Written request:
Rewrite the listing below as a Markdown table with the columns "Row" and "Line". Number every nonblank line in order and leave out the blank ones.
— start —
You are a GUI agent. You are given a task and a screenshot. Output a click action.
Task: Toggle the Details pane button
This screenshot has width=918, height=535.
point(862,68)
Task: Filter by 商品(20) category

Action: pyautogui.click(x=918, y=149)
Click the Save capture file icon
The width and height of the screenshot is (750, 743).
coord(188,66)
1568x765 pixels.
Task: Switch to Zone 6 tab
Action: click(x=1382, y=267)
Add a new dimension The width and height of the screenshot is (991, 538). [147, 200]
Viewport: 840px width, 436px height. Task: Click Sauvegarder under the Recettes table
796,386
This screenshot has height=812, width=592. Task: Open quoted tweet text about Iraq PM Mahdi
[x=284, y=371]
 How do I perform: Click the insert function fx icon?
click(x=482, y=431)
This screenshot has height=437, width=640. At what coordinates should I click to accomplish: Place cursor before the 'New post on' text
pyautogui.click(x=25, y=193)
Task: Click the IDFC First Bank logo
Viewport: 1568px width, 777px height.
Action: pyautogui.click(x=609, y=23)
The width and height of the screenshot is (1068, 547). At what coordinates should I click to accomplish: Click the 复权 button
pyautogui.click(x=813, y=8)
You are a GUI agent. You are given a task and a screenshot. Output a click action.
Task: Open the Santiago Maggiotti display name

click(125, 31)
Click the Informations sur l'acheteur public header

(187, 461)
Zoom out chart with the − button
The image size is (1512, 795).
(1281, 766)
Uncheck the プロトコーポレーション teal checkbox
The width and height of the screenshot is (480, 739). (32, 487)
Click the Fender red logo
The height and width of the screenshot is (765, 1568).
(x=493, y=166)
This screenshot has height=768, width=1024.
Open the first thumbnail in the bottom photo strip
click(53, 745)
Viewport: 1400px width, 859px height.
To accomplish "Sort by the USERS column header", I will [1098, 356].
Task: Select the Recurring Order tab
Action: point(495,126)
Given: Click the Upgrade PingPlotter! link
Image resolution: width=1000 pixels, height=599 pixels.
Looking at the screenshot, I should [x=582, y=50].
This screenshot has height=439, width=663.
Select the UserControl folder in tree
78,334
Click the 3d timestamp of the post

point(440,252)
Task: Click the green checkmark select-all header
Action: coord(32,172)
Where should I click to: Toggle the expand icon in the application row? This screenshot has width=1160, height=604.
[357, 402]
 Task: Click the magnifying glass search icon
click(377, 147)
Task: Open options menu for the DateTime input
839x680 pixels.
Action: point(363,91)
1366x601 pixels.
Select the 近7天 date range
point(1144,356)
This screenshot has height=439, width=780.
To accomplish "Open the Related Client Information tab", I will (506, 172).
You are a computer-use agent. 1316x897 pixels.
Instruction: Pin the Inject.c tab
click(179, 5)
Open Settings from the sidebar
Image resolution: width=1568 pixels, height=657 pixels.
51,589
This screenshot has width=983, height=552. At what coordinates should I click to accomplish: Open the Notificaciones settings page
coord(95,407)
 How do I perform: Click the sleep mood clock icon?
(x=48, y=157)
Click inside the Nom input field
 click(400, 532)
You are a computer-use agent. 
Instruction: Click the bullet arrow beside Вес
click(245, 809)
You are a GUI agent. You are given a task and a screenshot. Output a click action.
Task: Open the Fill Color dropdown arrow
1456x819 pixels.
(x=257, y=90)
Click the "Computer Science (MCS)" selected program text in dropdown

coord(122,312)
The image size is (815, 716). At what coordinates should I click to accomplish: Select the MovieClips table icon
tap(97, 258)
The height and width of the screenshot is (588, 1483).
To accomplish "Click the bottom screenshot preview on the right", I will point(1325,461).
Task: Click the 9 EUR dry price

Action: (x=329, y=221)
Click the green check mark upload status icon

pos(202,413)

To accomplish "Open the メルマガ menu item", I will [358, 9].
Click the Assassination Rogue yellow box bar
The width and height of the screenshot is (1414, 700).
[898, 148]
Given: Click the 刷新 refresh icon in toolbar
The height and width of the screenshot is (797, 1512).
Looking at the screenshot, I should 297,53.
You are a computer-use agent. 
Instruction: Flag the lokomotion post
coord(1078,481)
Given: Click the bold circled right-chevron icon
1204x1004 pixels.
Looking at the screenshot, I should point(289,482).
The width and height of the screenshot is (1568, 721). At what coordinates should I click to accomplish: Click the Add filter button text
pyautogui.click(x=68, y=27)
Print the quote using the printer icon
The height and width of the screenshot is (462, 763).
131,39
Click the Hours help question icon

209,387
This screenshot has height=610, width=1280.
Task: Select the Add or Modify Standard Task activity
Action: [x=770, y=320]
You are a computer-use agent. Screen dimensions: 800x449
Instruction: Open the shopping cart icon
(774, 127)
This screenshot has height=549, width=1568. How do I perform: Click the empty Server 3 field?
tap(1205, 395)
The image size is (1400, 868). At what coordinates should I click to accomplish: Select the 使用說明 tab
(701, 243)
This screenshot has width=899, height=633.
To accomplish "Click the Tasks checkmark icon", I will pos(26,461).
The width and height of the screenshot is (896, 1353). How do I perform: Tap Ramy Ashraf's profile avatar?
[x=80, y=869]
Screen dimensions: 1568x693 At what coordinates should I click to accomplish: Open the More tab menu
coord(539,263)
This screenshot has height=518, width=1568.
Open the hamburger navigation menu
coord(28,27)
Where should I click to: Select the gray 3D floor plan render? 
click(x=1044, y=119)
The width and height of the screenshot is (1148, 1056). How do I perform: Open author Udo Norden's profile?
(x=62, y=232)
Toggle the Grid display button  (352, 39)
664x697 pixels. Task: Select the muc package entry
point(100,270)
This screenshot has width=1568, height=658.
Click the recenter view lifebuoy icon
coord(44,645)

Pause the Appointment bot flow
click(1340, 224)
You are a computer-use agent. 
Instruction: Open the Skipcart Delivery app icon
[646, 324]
— end —
Right answer:
| Row | Line |
|---|---|
| 1 | You are a GUI agent. You are given a task and a screenshot. Output a click action. |
| 2 | Task: Toggle the Details pane button |
| 3 | This screenshot has width=918, height=535. |
| 4 | point(862,68) |
| 5 | Task: Filter by 商品(20) category |
| 6 | Action: pyautogui.click(x=918, y=149) |
| 7 | Click the Save capture file icon |
| 8 | The width and height of the screenshot is (750, 743). |
| 9 | coord(188,66) |
| 10 | 1568x765 pixels. |
| 11 | Task: Switch to Zone 6 tab |
| 12 | Action: click(x=1382, y=267) |
| 13 | Add a new dimension The width and height of the screenshot is (991, 538). [147, 200] |
| 14 | Viewport: 840px width, 436px height. Task: Click Sauvegarder under the Recettes table |
| 15 | 796,386 |
| 16 | This screenshot has height=812, width=592. Task: Open quoted tweet text about Iraq PM Mahdi |
| 17 | [x=284, y=371] |
| 18 |  How do I perform: Click the insert function fx icon? |
| 19 | click(x=482, y=431) |
| 20 | This screenshot has height=437, width=640. At what coordinates should I click to accomplish: Place cursor before the 'New post on' text |
| 21 | pyautogui.click(x=25, y=193) |
| 22 | Task: Click the IDFC First Bank logo |
| 23 | Viewport: 1568px width, 777px height. |
| 24 | Action: pyautogui.click(x=609, y=23) |
| 25 | The width and height of the screenshot is (1068, 547). At what coordinates should I click to accomplish: Click the 复权 button |
| 26 | pyautogui.click(x=813, y=8) |
| 27 | You are a GUI agent. You are given a task and a screenshot. Output a click action. |
| 28 | Task: Open the Santiago Maggiotti display name |
| 29 | click(125, 31) |
| 30 | Click the Informations sur l'acheteur public header |
| 31 | (187, 461) |
| 32 | Zoom out chart with the − button |
| 33 | The image size is (1512, 795). |
| 34 | (1281, 766) |
| 35 | Uncheck the プロトコーポレーション teal checkbox |
| 36 | The width and height of the screenshot is (480, 739). (32, 487) |
| 37 | Click the Fender red logo |
| 38 | The height and width of the screenshot is (765, 1568). |
| 39 | (x=493, y=166) |
| 40 | This screenshot has height=768, width=1024. |
| 41 | Open the first thumbnail in the bottom photo strip |
| 42 | click(53, 745) |
| 43 | Viewport: 1400px width, 859px height. |
| 44 | To accomplish "Sort by the USERS column header", I will [1098, 356]. |
| 45 | Task: Select the Recurring Order tab |
| 46 | Action: point(495,126) |
| 47 | Given: Click the Upgrade PingPlotter! link |
| 48 | Image resolution: width=1000 pixels, height=599 pixels. |
| 49 | Looking at the screenshot, I should [x=582, y=50]. |
| 50 | This screenshot has height=439, width=663. |
| 51 | Select the UserControl folder in tree |
| 52 | 78,334 |
| 53 | Click the 3d timestamp of the post |
| 54 | point(440,252) |
| 55 | Task: Click the green checkmark select-all header |
| 56 | Action: coord(32,172) |
| 57 | Where should I click to: Toggle the expand icon in the application row? This screenshot has width=1160, height=604. |
| 58 | [357, 402] |
| 59 |  Task: Click the magnifying glass search icon |
| 60 | click(377, 147) |
| 61 | Task: Open options menu for the DateTime input |
| 62 | 839x680 pixels. |
| 63 | Action: point(363,91) |
| 64 | 1366x601 pixels. |
| 65 | Select the 近7天 date range |
| 66 | point(1144,356) |
| 67 | This screenshot has height=439, width=780. |
| 68 | To accomplish "Open the Related Client Information tab", I will (506, 172). |
| 69 | You are a computer-use agent. 1316x897 pixels. |
| 70 | Instruction: Pin the Inject.c tab |
| 71 | click(179, 5) |
| 72 | Open Settings from the sidebar |
| 73 | Image resolution: width=1568 pixels, height=657 pixels. |
| 74 | 51,589 |
| 75 | This screenshot has width=983, height=552. At what coordinates should I click to accomplish: Open the Notificaciones settings page |
| 76 | coord(95,407) |
| 77 |  How do I perform: Click the sleep mood clock icon? |
| 78 | (x=48, y=157) |
| 79 | Click inside the Nom input field |
| 80 |  click(400, 532) |
| 81 | You are a computer-use agent.  |
| 82 | Instruction: Click the bullet arrow beside Вес |
| 83 | click(245, 809) |
| 84 | You are a GUI agent. You are given a task and a screenshot. Output a click action. |
| 85 | Task: Open the Fill Color dropdown arrow |
| 86 | 1456x819 pixels. |
| 87 | (x=257, y=90) |
| 88 | Click the "Computer Science (MCS)" selected program text in dropdown |
| 89 | coord(122,312) |
| 90 | The image size is (815, 716). At what coordinates should I click to accomplish: Select the MovieClips table icon |
| 91 | tap(97, 258) |
| 92 | The height and width of the screenshot is (588, 1483). |
| 93 | To accomplish "Click the bottom screenshot preview on the right", I will point(1325,461). |
| 94 | Task: Click the 9 EUR dry price |
| 95 | Action: (x=329, y=221) |
| 96 | Click the green check mark upload status icon |
| 97 | pos(202,413) |
| 98 | To accomplish "Open the メルマガ menu item", I will [358, 9]. |
| 99 | Click the Assassination Rogue yellow box bar |
| 100 | The width and height of the screenshot is (1414, 700). |
| 101 | [898, 148] |
| 102 | Given: Click the 刷新 refresh icon in toolbar |
| 103 | The height and width of the screenshot is (797, 1512). |
| 104 | Looking at the screenshot, I should 297,53. |
| 105 | You are a computer-use agent.  |
| 106 | Instruction: Flag the lokomotion post |
| 107 | coord(1078,481) |
| 108 | Given: Click the bold circled right-chevron icon |
| 109 | 1204x1004 pixels. |
| 110 | Looking at the screenshot, I should point(289,482). |
| 111 | The width and height of the screenshot is (1568, 721). At what coordinates should I click to accomplish: Click the Add filter button text |
| 112 | pyautogui.click(x=68, y=27) |
| 113 | Print the quote using the printer icon |
| 114 | The height and width of the screenshot is (462, 763). |
| 115 | 131,39 |
| 116 | Click the Hours help question icon |
| 117 | 209,387 |
| 118 | This screenshot has height=610, width=1280. |
| 119 | Task: Select the Add or Modify Standard Task activity |
| 120 | Action: [x=770, y=320] |
| 121 | You are a computer-use agent. Screen dimensions: 800x449 |
| 122 | Instruction: Open the shopping cart icon |
| 123 | (774, 127) |
| 124 | This screenshot has height=549, width=1568. How do I perform: Click the empty Server 3 field? |
| 125 | tap(1205, 395) |
| 126 | The image size is (1400, 868). At what coordinates should I click to accomplish: Select the 使用說明 tab |
| 127 | (701, 243) |
| 128 | This screenshot has width=899, height=633. |
| 129 | To accomplish "Click the Tasks checkmark icon", I will pos(26,461). |
| 130 | The width and height of the screenshot is (896, 1353). How do I perform: Tap Ramy Ashraf's profile avatar? |
| 131 | [x=80, y=869] |
| 132 | Screen dimensions: 1568x693 At what coordinates should I click to accomplish: Open the More tab menu |
| 133 | coord(539,263) |
| 134 | This screenshot has height=518, width=1568. |
| 135 | Open the hamburger navigation menu |
| 136 | coord(28,27) |
| 137 | Where should I click to: Select the gray 3D floor plan render?  |
| 138 | click(x=1044, y=119) |
| 139 | The width and height of the screenshot is (1148, 1056). How do I perform: Open author Udo Norden's profile? |
| 140 | (x=62, y=232) |
| 141 | Toggle the Grid display button  (352, 39) |
| 142 | 664x697 pixels. Task: Select the muc package entry |
| 143 | point(100,270) |
| 144 | This screenshot has width=1568, height=658. |
| 145 | Click the recenter view lifebuoy icon |
| 146 | coord(44,645) |
| 147 | Pause the Appointment bot flow |
| 148 | click(1340, 224) |
| 149 | You are a computer-use agent.  |
| 150 | Instruction: Open the Skipcart Delivery app icon |
| 151 | [646, 324] |